Wir allerdings hatten diesen Vorschlag auch deshalb erwogen, um über einen
solchen Weg die abgesenkten Versorgungshöchstgrenzen (71,75 Prozent) wieder
nach oben zu bewegen, insbesondere über den Weg einer progressiven
Ruhegehaltsskala in späteren Dienstjahren. Dazu werden wir mit dem Minister
weitere Verhandlungen führen.
b)
Ein Desiderat des jetzt vorliegenden Gesetzentwurfs stellt die noch nicht
eingearbeitete größere Durchlässigkeit zwischen öffentlichem Dienst und der
Privatwirtschaft dar. Ein gravierendes Hindernis für einen Wechsel zwischen öffentlichem
Dienst und der Privatwirtschaft liegt hier bislang in der Vorgabe, dass bei
Ausscheiden aus dem Beamtenverhältnis lediglich eine Nachversicherung in der
gesetzlichen Rentenversicherung erfolgt. Wir wollen die dafür notwendige
„Trennung der Systeme“ schon jetzt in den Entwurf aufgenommen wissen, während
das Bundesinnenministerium dies erst später regeln möchte.
Zwischen
allen Beteiligten besteht Einvernehmen, dass das neue leistungsorientierte
Dienstrecht eine kontinuierliche Fort- und Weiterbildung aller Beschäftigten,
vor allem aber eine adäquate Vorbereitung der Vorgesetzten und der Führungskraft
insgesamt erfordert. Hier besteht Einvernehmen, dass die Dienstherren in der
Pflicht stehen, die notwendigen Fort- und Weiterbildungsangebote zur Verfügung
zu stellen.
Sowohl
auf Bundes- wie auf Landesebene ist es erklärtes Ziel, in erweitertem Umfang
neue Modelle zu erproben und dann auch praktisch einzuführen, die zu einer
Flexibilisierung der Arbeitszeiten führen.
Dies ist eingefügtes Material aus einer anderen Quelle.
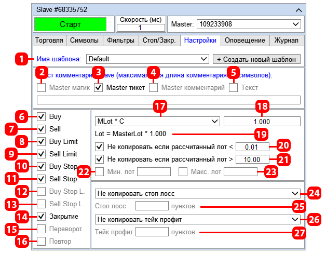Open the MLot * C lot mode dropdown
Screen dimensions: 326x253
pos(157,121)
Im Rahmen der Vorerörterung auf Arbeitsebene war die Forderung erhoben worden, das gesamte Nebenbezahlungsrecht – dazu gehören Amtsund Stellenzulagen, wie etwa die Polizeizulage, Erschwerniszulagen, Mehrarbeitsvergütung etc. – alleine auf die Länder zu übertragen. Im Zuge der Verhandlungen wurde diese Regelung grundlegend modifiziert: Danach werden Amts- und Stellenzulagen auch weiterhin bundeseinheitlich festgelegt; für die übrigen Bezahlungsbestandteile im Nebenbesoldungsrecht werden auch künftig bundeseinheitliche Grundstrukturen definiert.